Quaternions are an alternative way to express three-dimensional angles. Essentially, q = w + xi + yj + zk, with q being the quaternion.
Euler angles are your standard X, Y, and Z planes, and transforms in those planes occur just as you would expect them to.
When we were working with the IMU/gyro, there was a need to use quaternions to avoid the issue of gimbal lock. Gimbal lock occurs when two axes, during rotation, merge (align perfectly) and rotate each other. If the X and Y axes merged, and we performed a Y rotation, the X axis would rotate as well, which is not unexpected and undesirable. This can produce significant errors in measurement.
To implement this with the IMU and mBed, we had to use an alternative set of quaternion equations that used the angular velocity of each axis, which is the IMU output. They are shown below:
delta(q) = cos(mag(w)*delta(t)) + normal(w)*sin(mag(w)*delta(t))

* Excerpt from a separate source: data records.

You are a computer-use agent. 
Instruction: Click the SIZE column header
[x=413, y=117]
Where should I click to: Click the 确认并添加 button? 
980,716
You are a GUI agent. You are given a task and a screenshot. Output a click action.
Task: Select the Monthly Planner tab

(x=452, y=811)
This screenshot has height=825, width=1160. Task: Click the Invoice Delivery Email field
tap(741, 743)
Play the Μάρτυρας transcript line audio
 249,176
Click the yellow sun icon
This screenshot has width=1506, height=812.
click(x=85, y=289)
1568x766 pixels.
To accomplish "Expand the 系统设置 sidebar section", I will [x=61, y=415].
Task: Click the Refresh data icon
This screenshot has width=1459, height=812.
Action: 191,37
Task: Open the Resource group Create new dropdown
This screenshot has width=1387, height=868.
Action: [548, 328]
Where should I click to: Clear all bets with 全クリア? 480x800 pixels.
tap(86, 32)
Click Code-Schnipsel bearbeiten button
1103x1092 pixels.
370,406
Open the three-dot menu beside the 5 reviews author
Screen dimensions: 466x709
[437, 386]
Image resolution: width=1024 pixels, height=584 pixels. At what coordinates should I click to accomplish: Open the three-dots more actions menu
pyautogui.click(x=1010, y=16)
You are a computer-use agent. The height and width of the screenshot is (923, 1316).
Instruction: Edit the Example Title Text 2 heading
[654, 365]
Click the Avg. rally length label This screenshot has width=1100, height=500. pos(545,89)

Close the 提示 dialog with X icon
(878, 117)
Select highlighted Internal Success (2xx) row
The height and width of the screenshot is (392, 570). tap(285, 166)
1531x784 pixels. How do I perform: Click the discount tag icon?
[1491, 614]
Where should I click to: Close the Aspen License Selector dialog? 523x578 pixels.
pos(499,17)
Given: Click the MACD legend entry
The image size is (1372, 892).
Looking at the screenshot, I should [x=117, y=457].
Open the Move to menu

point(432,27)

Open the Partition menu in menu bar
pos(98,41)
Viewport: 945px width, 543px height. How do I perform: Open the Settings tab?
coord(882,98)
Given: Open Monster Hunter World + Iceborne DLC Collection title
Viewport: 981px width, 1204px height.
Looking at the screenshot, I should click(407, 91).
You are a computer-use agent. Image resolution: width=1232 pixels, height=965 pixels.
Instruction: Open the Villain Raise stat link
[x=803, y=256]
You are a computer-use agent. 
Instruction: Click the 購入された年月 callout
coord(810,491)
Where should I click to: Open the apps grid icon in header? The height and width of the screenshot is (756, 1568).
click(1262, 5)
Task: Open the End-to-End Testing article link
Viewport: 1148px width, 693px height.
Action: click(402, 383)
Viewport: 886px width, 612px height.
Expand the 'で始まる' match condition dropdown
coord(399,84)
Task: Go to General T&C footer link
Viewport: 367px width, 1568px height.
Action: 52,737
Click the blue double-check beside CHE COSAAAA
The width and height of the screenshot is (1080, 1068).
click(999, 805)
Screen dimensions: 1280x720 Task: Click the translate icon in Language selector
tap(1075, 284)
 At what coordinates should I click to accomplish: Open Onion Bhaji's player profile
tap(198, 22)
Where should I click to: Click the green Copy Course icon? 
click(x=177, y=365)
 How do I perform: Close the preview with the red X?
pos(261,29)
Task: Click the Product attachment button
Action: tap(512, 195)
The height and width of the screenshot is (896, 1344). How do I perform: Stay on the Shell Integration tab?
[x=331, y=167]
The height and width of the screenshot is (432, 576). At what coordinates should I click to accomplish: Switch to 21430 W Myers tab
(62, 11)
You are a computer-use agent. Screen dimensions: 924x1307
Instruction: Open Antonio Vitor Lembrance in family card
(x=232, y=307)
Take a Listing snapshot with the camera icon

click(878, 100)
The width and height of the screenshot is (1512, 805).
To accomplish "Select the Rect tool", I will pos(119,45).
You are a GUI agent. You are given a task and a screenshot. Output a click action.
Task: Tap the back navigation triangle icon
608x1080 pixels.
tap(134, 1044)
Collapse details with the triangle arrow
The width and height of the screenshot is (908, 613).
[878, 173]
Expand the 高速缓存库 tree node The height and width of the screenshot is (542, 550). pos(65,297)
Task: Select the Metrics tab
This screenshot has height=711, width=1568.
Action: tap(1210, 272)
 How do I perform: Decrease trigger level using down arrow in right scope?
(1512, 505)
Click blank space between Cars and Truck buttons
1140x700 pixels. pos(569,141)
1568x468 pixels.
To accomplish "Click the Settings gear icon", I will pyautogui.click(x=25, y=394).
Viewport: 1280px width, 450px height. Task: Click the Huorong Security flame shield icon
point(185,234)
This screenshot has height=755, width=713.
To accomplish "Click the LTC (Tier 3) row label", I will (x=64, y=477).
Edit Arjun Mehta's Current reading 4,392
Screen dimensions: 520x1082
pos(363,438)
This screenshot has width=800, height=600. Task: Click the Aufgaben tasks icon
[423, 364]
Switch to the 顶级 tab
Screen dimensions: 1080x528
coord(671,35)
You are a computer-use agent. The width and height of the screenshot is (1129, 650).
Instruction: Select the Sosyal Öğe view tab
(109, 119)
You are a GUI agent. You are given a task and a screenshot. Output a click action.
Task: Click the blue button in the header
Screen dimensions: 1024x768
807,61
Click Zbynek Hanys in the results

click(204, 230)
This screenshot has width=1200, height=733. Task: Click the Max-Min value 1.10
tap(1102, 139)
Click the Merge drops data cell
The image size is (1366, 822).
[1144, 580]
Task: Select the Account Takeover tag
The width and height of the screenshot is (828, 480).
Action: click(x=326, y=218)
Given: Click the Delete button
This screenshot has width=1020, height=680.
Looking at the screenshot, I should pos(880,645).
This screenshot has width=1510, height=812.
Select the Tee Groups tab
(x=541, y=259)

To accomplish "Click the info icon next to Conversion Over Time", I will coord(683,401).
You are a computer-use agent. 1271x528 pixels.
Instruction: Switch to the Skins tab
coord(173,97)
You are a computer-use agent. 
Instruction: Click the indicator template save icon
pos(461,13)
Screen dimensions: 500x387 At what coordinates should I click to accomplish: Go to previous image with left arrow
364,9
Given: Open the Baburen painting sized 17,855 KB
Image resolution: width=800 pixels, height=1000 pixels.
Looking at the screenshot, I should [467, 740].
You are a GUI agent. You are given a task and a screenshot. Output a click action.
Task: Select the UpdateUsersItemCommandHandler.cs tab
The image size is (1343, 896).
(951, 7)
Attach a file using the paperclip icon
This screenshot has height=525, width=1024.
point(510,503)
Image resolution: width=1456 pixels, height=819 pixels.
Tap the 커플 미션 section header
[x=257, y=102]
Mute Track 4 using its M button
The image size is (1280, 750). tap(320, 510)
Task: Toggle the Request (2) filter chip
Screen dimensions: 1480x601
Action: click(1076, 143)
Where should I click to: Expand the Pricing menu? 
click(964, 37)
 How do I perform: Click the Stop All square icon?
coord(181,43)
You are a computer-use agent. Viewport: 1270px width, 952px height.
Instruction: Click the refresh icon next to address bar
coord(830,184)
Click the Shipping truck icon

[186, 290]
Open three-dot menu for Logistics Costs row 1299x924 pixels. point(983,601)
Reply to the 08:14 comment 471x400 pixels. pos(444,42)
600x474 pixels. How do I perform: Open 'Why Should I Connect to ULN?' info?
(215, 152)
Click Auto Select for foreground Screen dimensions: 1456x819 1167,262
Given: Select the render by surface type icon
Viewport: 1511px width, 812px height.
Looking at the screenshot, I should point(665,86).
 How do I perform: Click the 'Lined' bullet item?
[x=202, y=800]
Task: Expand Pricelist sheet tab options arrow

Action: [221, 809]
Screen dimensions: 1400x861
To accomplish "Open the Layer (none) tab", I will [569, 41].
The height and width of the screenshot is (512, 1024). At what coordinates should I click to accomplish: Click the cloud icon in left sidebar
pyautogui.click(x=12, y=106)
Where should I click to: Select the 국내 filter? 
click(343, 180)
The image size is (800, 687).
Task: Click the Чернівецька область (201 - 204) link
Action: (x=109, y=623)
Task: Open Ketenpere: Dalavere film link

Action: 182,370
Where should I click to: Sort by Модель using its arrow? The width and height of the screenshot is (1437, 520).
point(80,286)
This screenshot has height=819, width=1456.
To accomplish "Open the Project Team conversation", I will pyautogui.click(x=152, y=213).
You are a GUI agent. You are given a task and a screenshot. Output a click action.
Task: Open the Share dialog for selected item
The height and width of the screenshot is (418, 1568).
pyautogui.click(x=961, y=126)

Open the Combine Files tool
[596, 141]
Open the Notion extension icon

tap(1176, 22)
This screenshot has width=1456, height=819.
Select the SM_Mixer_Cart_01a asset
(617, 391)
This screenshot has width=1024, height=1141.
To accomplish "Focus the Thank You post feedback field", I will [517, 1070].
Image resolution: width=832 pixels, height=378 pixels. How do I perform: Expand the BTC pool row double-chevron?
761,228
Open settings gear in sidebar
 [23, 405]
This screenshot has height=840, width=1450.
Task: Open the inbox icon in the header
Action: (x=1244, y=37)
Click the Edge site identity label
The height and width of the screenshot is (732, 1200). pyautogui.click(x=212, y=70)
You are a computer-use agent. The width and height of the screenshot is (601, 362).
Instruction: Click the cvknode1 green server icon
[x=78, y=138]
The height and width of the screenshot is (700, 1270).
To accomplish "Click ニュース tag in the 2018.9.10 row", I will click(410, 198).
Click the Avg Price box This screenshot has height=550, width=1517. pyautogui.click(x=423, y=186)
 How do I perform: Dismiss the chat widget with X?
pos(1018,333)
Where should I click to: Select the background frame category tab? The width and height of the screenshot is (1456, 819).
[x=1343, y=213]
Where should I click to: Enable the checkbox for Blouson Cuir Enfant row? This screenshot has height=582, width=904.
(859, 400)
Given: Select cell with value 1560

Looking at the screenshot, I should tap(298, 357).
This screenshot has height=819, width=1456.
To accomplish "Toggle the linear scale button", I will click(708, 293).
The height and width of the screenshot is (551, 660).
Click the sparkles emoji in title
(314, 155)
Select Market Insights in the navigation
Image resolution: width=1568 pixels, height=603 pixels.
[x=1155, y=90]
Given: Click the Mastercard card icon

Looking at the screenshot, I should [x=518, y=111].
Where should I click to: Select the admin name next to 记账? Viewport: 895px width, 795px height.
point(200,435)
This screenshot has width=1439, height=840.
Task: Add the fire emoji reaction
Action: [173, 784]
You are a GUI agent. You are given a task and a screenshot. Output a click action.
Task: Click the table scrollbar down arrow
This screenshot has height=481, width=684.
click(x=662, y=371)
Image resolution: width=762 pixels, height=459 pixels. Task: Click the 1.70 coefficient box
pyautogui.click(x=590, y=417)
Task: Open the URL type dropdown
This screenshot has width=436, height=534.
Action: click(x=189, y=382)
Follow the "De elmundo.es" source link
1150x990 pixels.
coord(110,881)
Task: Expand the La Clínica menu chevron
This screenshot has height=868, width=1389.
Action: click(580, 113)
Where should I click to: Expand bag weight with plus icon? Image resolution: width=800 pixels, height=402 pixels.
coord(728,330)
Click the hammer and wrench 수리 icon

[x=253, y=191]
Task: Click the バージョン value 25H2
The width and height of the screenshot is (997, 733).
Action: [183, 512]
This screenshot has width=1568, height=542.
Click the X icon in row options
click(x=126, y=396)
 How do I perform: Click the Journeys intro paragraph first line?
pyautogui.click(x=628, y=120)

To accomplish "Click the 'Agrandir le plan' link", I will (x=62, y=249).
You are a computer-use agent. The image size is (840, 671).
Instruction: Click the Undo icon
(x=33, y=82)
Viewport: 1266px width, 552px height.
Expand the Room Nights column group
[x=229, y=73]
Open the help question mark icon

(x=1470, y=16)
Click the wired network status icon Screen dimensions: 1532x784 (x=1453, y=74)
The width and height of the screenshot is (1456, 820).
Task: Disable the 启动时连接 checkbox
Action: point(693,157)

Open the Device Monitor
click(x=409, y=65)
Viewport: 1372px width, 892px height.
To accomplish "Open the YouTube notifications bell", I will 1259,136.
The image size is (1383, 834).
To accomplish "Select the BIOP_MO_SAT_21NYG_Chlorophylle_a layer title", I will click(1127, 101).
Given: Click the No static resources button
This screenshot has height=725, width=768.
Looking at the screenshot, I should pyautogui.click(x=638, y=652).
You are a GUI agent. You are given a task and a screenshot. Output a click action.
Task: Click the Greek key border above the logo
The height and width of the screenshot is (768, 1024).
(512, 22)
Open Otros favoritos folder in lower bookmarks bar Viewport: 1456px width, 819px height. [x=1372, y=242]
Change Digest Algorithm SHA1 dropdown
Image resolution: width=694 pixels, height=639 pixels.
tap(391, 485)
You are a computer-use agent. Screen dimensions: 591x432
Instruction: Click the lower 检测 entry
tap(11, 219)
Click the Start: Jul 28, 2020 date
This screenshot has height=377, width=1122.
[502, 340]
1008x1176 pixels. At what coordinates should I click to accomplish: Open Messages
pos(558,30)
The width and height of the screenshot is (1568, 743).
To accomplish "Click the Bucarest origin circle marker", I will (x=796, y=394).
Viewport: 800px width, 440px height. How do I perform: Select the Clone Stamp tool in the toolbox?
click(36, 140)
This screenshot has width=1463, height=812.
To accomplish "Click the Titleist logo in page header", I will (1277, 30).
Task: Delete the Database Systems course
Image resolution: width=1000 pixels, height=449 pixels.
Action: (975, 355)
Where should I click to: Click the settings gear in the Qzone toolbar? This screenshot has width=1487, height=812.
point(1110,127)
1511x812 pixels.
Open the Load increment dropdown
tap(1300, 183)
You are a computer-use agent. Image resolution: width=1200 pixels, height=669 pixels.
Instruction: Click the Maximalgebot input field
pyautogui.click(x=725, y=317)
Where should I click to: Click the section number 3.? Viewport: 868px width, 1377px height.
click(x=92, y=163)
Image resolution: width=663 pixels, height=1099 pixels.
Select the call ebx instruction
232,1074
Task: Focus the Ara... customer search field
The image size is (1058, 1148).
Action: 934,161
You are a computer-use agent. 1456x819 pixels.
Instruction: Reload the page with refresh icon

delta(t) is the time interval between each measurement update from the IMU.
We used a timer handler, which runs independently of the main loop, to perform quaternion calculations. We found that 20 microseconds was sufficient to update the angles. In order to debug our implementation, we had to convert the quaternion back into Euler angles, which is not the most reliable method. A better way would be to use the IMU measurements to rotate an arm on a Terrabot and look for any unexpected movement (produced by gimbal lock).